CudaSetValidDevices doesn't seem to work as expected

I m using a Nvidia machine which has 2 Tesla V100 GPUs. I used cudaSetValidDevices API to set only 1 valid device which is device 1. After that if I'm trying to set device 0, the API still seem to work without returning error. Is this expected behavior? I was thinking both cudaSetDevice and cudaGetDeviceProperties for device 0 should return error code like cudaErrorInvalidDevice. I tried to compile the program with 12.9 nvcc compiler.

#include <iostream>
#include <cuda_runtime.h>

int main() {
  int valid_devices[] = {1};  // Allow only device 1
  cudaError_t err = cudaSetValidDevices(valid_devices, 1);
  std::cout << "Set valid devices: " << cudaGetErrorString(err) << "\n";
  
  int count = 0;
  cudaGetDeviceCount(&count);
  std::cout << "Device count: " << count << "\n";


  // Try to use a disallowed device
  err = cudaSetDevice(0);
  std::cout << "Set device 0: " << cudaGetErrorString(err) << "\n";  

  cudaDeviceProp props;
  err = cudaGetDeviceProperties(&props, 0);
  std::cout << "cudaGetDeviceProperties : " << cudaGetErrorString(err) << "\n";

  std::cout << "total Global memory  : " << props.totalGlobalMem << "\n";
}

And the output for this looks as below.

Set valid devices: no error
Device count: 2
Set device 0: no error
cudaGetDeviceProperties : no error
total Global memory  : 34072559616

Solution

Shorter: the cudaSetValidDevices() function affects the behavior of the CUDA runtime when no device is explicitly selected.
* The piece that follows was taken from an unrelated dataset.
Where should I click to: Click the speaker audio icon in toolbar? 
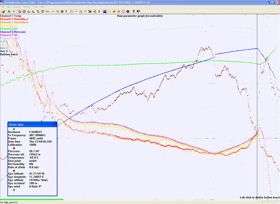(x=94, y=11)
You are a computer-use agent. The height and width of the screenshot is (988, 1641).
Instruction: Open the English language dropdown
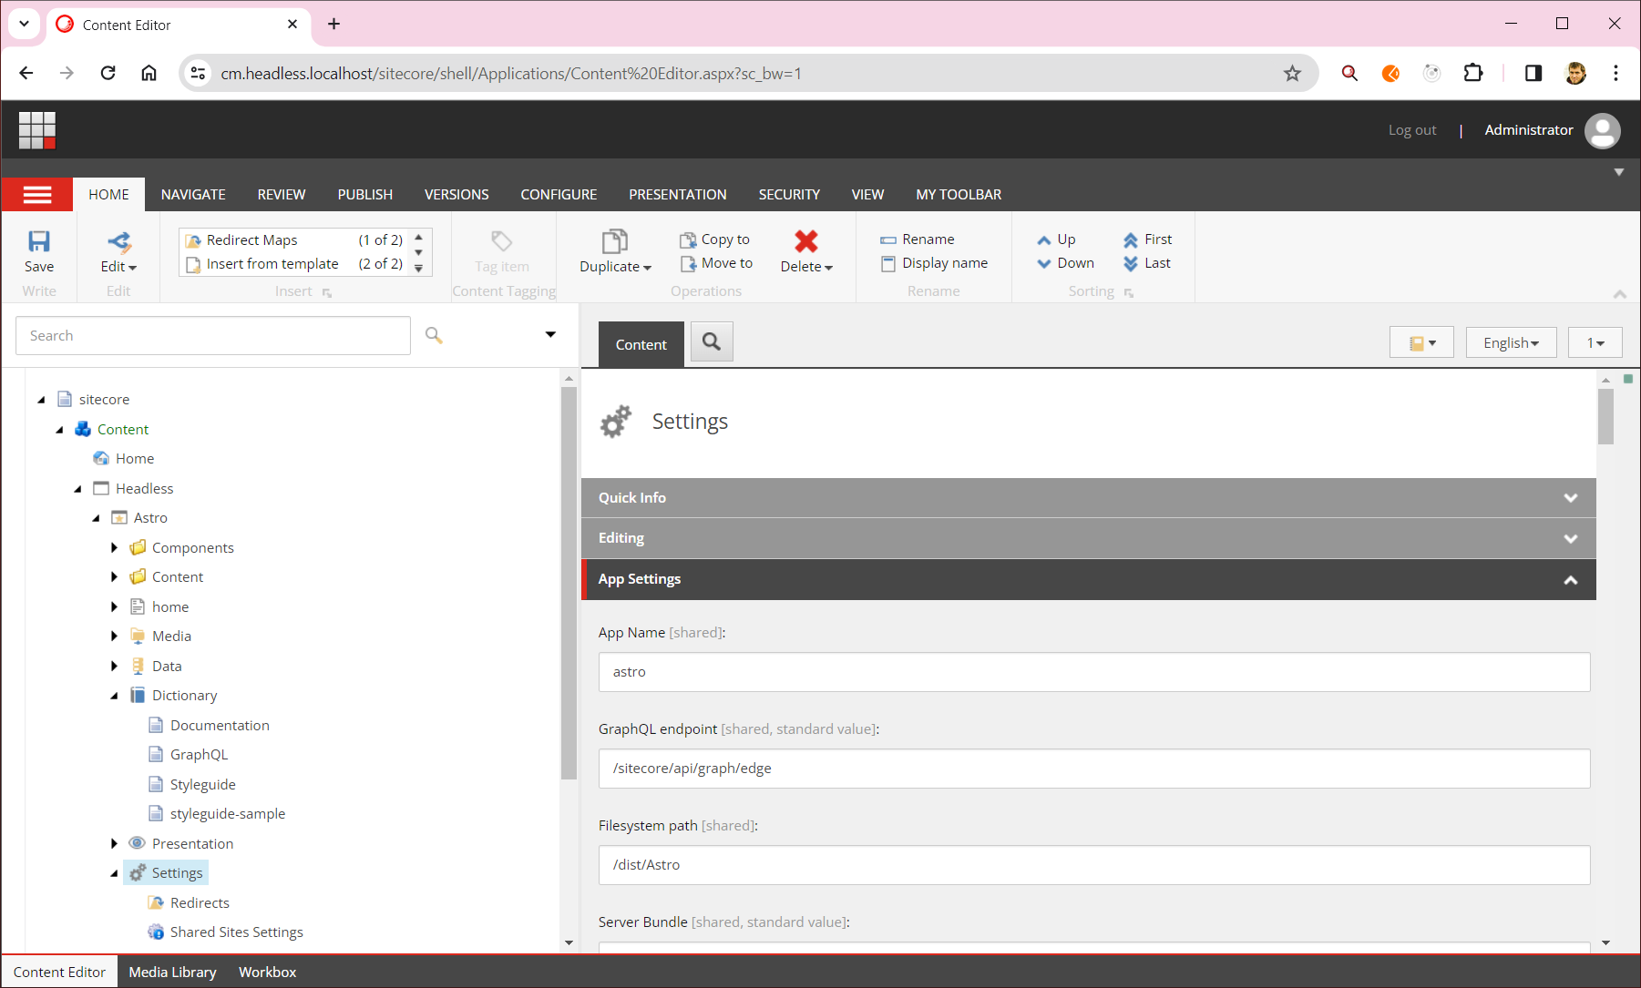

It provides a "list" of devices to try/use when no device has been previously selected in a thread, eg. by cudaSetDevice(). cudaSetValidDevices() does not prevent or disallow usage of any "enumeratable" device, however, if for example cudaSetDevice() is used.

Longer: The CUDA runtime has a per-host-thread notion of the "currently selected" GPU in a multi-GPU machine. This pervades the CUDA multi-GPU programming model: kernel launches will be issued to the currently selected device (there is no device selector in the kernel launch syntax) and similarly for other kinds of work issuance to the device (cudaMemcpy calls, etc.).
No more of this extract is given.